Task objective →
The listing should be printed again without a single change.

Task data →
------------------------------

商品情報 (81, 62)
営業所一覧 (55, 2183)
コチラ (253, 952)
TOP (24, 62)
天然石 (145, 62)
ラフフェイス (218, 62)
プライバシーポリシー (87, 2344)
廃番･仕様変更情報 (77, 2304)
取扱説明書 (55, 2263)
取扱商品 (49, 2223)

------------------------------

Task output →
商品情報 (81, 62)
営業所一覧 (55, 2183)
コチラ (253, 952)
TOP (24, 62)
天然石 (145, 62)
ラフフェイス (218, 62)
プライバシーポリシー (87, 2344)
廃番･仕様変更情報 (77, 2304)
取扱説明書 (55, 2263)
取扱商品 (49, 2223)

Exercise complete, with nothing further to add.